**GOAL OF THE EXERCISE:** Gather every line in the records below that contains the word "Sort".

**RECORDS SHOWN:**
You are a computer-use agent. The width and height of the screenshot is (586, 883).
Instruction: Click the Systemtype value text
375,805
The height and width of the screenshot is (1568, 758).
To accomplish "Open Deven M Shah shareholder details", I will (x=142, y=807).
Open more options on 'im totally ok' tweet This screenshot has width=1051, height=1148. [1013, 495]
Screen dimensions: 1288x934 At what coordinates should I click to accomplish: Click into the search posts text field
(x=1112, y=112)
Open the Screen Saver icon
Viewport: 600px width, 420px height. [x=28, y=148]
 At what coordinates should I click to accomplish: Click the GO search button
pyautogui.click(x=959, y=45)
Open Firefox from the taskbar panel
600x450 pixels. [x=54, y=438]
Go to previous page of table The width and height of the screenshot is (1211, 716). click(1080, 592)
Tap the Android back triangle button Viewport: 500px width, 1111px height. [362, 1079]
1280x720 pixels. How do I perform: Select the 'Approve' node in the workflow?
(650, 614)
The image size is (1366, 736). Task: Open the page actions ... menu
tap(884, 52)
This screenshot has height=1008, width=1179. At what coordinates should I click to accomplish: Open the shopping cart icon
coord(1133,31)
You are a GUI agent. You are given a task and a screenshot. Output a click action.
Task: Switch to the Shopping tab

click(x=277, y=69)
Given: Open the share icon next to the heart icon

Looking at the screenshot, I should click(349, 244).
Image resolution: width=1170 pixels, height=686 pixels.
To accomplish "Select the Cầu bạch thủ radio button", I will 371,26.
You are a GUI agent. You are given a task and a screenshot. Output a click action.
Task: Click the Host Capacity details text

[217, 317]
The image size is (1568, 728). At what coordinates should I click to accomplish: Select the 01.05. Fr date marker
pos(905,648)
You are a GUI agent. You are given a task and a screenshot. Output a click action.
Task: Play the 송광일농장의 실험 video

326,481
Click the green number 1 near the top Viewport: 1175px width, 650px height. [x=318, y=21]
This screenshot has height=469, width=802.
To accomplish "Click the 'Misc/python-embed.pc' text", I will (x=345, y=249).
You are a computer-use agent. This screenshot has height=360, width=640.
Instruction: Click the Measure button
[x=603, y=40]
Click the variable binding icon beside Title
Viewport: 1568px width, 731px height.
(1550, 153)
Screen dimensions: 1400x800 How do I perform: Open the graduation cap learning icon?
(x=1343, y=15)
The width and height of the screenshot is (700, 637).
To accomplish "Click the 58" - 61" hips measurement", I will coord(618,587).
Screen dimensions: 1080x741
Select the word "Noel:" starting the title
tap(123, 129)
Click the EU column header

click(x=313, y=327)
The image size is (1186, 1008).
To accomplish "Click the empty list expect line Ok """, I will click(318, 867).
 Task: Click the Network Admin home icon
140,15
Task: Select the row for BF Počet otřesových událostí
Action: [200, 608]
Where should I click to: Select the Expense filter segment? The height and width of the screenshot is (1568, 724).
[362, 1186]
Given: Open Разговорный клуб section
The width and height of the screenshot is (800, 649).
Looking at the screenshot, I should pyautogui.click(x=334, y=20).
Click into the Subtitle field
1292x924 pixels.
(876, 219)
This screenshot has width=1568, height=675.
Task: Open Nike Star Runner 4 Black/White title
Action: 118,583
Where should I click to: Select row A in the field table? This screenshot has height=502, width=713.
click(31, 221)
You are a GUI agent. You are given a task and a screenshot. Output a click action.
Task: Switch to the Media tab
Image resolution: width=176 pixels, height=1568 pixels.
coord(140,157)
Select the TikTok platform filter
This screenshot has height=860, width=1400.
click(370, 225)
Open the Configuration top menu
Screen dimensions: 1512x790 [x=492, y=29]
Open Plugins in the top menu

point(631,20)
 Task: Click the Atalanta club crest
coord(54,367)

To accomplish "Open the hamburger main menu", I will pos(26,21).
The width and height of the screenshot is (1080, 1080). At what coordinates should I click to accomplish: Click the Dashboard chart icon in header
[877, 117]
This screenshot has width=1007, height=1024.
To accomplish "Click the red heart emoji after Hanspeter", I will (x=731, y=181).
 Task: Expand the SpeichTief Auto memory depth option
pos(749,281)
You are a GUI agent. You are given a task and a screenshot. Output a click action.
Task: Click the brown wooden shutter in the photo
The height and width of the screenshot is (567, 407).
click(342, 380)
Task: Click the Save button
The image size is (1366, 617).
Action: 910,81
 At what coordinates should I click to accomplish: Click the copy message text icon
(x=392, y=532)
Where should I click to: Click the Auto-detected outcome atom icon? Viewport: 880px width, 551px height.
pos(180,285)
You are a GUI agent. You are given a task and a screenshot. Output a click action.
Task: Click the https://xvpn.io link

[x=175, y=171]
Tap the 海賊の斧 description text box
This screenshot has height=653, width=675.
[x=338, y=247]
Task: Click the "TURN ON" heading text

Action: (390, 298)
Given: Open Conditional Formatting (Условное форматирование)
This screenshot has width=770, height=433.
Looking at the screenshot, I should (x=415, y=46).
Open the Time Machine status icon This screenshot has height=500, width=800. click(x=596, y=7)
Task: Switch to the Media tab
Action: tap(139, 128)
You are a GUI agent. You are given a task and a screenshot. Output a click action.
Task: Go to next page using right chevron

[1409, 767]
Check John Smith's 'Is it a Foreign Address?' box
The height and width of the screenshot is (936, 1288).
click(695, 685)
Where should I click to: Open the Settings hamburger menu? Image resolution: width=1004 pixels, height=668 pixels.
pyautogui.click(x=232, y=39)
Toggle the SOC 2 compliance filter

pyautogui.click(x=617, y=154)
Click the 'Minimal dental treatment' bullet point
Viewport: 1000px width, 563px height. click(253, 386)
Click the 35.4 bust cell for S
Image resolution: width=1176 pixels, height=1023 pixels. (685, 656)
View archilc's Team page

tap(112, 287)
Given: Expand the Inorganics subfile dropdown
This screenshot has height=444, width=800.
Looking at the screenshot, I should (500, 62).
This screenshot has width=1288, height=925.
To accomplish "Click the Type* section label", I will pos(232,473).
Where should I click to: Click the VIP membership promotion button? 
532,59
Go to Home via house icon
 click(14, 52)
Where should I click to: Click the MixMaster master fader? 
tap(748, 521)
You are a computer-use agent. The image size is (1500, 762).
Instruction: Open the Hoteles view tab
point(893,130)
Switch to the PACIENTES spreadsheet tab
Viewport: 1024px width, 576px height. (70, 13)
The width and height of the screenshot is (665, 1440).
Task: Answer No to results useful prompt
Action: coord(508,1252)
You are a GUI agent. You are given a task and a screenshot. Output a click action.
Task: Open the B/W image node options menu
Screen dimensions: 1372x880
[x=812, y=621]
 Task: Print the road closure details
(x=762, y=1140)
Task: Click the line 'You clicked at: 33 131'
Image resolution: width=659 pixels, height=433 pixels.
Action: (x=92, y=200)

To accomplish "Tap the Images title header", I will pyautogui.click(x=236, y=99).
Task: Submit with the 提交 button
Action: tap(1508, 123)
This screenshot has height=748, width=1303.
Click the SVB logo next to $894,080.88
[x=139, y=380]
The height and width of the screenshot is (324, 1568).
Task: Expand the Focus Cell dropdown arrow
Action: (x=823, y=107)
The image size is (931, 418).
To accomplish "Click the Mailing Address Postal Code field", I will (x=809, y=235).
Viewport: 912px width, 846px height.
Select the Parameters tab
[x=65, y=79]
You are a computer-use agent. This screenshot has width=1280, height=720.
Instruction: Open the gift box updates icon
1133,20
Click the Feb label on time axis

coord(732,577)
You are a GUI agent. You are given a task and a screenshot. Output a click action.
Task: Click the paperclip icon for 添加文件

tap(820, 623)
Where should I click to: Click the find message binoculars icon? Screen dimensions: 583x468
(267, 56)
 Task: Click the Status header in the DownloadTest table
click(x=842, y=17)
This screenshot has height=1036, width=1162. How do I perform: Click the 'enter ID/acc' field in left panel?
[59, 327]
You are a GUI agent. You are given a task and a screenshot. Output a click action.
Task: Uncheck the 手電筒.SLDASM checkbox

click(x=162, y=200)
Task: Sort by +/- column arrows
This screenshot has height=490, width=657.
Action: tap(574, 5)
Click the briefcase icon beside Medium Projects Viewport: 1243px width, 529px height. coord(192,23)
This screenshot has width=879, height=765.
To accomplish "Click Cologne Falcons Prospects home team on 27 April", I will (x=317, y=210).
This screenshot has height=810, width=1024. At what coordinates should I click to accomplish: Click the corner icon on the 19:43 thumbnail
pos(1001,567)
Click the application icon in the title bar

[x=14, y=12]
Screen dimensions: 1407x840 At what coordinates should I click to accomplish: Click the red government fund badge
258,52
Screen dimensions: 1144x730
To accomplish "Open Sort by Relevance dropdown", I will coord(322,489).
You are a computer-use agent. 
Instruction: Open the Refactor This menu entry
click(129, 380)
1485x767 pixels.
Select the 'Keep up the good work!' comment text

**REPLY:**
Task: Sort by +/- column arrows
To accomplish "Open Sort by Relevance dropdown", I will coord(322,489).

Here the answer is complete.